The scientific literature indicates that maternal nutrition is an important factor influencing embryonic development and may have lifelong consequences for progeny health (Godfrey et al., 1996; Molina et al., 2008; Liu et al., 2011). Among all animal species, birds are unique in that embryonic development takes place outside the body of the mother hen, thus requiring maternal transfer of nutrients to the egg (Moran, 2007). Interestingly, the nutritional composition of breeder eggs, which may affect fetal preprogramming and further change the structure, physiology, and metabolism of the progeny, can be changed through the maternal diet (Naber, 1979). For example, in a study by Leeson and Caston (2003), the egg contents of all vitamins (except vitamin K) were increased when layers were fed a diet with 3–10 times more supplemental vitamins. Notably, vitamin enrichment of eggs not only can be used to produce functional products (Stadelman, 1999), but also benefits the antioxidant system and bone metabolism of the developing embryo (Surai, 2000; Atencio et al., 2006), thereby influencing the growth, development, and health status of the offspring (Atencio et al., 2005b; Lin et al., 2005).
In the early days post hatching, the nutritional status of young birds is interactively affected by both maternal and dietary nutrients (Cherian and Sim, 2003). As birds age, the maternal effect begins to wane and diet becomes the dominant factor in growth performance (Koutsos et al., 2007). Surai (2000) reported that the inclusion of 40 to 200 mg/kg vitamin E in a commercial diet increased the vitamin E concentration in the egg sac membrane of 1-day-old chicks, in the brain of 1- and 5-day-old chicks, and in the liver of 1-, 5-, and 10-day-old chicks. Driver et al. (2006) pointed out that maternal vitamin D3 status directly affects the bone metabolism and growth performance of 16-day-old progeny chicks. Other researchers have also reported on the influence of maternal vitamin nutrition on the vitamin status of offspring (Semba et al., 1994; Liu et al., 2011). Therefore, maternal vitamin status should be seriously considered when evaluating the vitamin requirement of poultry progeny. However, although the effect of maternal vitamin on progeny health in poultry has been extensively reported on (Surai, 2000; Lin et al., 2005; Atencio et al., 2006; Peng et al., 2013), the interaction between maternal and progeny vitamin has been rarely investigated.

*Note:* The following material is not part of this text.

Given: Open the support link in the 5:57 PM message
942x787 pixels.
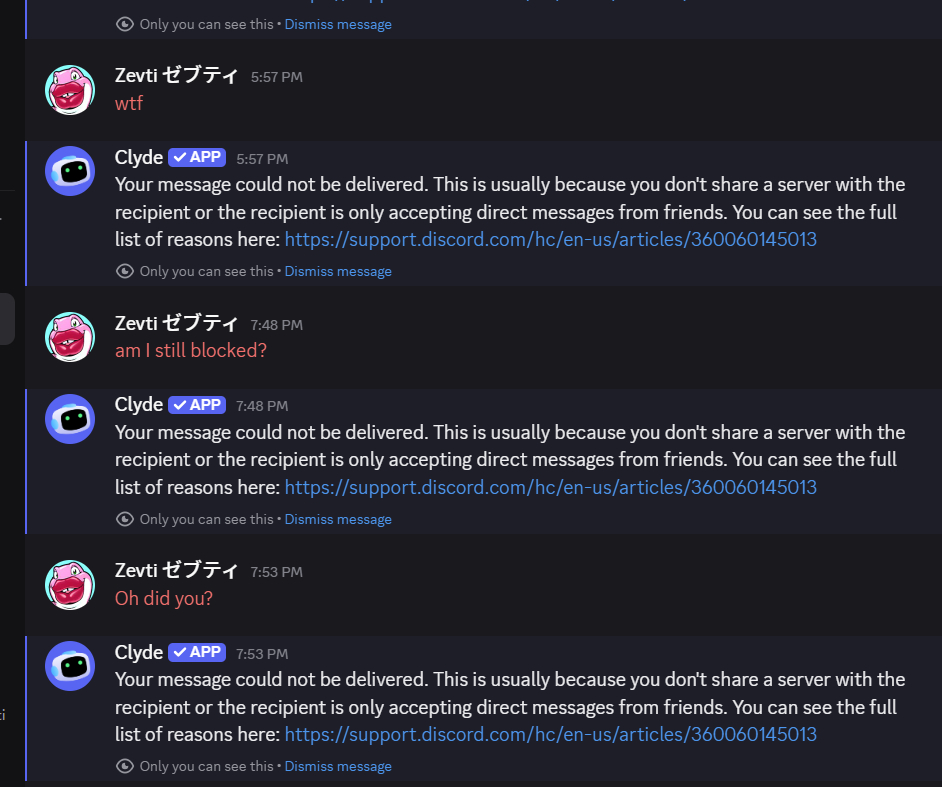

In this study, we evaluated the effects of maternal dietary vitamin premixes on growth performance, antioxidant status, and tibia quality of progeny ducklings under different vitamin regimes.
All procedures were approved by the Animal Care and Use Committee of Sichuan Agricultural University.

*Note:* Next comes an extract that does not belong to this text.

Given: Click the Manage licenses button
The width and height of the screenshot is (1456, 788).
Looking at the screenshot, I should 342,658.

Duck Breeder ExperimentSeven hundred and eighty Cherry Valley duck breeder females and 156 males of 38 weeks old were completely randomized over 6 floor pens (130 females and 26 males per pen). The 6 pens were divided into 2 experimental groups that were fed either regular vitamin premix diet or high-vitamin premix diet for 16 weeks (Table 1). The maternal regular vitamin premix was formulated to simulate commercial premixes used in the duck breeder industry in China. The maternal high-vitamin premix was designed according to the recommendations in the DSM Vitamin Supplementation Guidelines (DSM Nutritional Products, 2011) and had higher levels of all vitamins except K3 than the regular vitamin premix (Table 2). Feed and water were supplied ad libitum, and a 17:7 h light/dark photoperiod was applied during the duck breeder trial.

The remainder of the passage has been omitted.